Le mai a ressaisi son domaine. « Pouvoir de qui je dépends, Moi donc ! gémit le poète
— et la musique ne dit point son cri, mais l’émotion qu’il en a, douloureuse et
désespérée — Pouvoir, sans doute il faut que je subisse à jamais ces tortures66 » La résignation s’efforce ; impossible
bientôt : alors c’est des soupirs, un effrayant sanglot ; puis les deux passions
s’étreignent : plainte plus impatiente, et résistance toujours. Alors l’âme éperdue se
redresse67 : « Faut-il que cela soit ainsi ? » Elle jette
impérieusement à Dieu, à elle-même, cette décisive question.
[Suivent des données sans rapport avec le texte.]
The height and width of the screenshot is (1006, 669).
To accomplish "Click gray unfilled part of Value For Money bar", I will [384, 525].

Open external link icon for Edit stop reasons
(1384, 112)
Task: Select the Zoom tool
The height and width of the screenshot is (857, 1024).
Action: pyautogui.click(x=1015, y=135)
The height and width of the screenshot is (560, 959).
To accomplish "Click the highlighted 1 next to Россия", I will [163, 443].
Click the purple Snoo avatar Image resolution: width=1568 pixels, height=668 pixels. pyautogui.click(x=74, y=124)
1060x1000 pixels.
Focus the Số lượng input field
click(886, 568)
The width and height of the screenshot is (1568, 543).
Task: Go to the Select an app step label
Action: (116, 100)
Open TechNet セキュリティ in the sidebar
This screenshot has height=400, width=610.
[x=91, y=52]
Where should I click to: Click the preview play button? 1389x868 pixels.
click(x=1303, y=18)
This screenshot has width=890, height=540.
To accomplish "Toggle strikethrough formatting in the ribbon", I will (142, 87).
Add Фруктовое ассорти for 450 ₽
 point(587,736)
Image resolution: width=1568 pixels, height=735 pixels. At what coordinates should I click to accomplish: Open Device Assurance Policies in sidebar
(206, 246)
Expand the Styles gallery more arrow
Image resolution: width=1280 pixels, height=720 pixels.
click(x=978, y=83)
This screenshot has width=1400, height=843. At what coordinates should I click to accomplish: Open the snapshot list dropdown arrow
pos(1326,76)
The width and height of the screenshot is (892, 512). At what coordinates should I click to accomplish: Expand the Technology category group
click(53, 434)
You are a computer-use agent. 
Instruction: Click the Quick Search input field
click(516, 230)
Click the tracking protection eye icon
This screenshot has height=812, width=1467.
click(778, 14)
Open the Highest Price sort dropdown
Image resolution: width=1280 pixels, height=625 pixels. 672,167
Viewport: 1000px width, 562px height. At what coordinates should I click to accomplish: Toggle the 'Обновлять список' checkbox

Et la réponse, d’abord un
peu grave, bientôt paraît toute éclairée de quelque impérissable bonheur. « Oui, il
faut que cela soit ! mais parce que toi même le veux ; et ce mal, qui doit être, n’est
un mal que si tu le veux ! » Oh ! la bonne et consolante réponse ! Maintenant l’âme ne
cherchera plus d’autres jeux : elle se jouera, délicieusement de sa douleur, elle
redira, mille fois, la divine réponse. Entendez revenir la demande : à peine elle
paraît, un épanouissement de gaîté l’arrête : toujours la certitude tout à l’heure
répondue. C’est donc l’insoucieuse marche de l’âme désormais guérie : à plaisir, elle
peut être prolongée. Encore un lent soupir ? Au diable ces mensonges ! hourrah ! et
sur un refrain de chahut, c’est par un pied de nez que se termine l’œuvre dernière de
Beethoven68.
Beethoven a tenu dans l’Art un rôle très net. Musicien, il devait éprouver et
traduire des émotions. Il les a éprouvées toutes, toutes absolument, et il les a
traduites avec une précision telle qu’aux amis de son œuvre surnaturelle chaque note
est un mot, un mot certes plus expressif, au point de vue émotionnel, que ne le sont,
au point de vue notionnel, les vocables d’un langage verbal.
Ses prédécesseurs lui avaient donné la mélodie. La modifier ?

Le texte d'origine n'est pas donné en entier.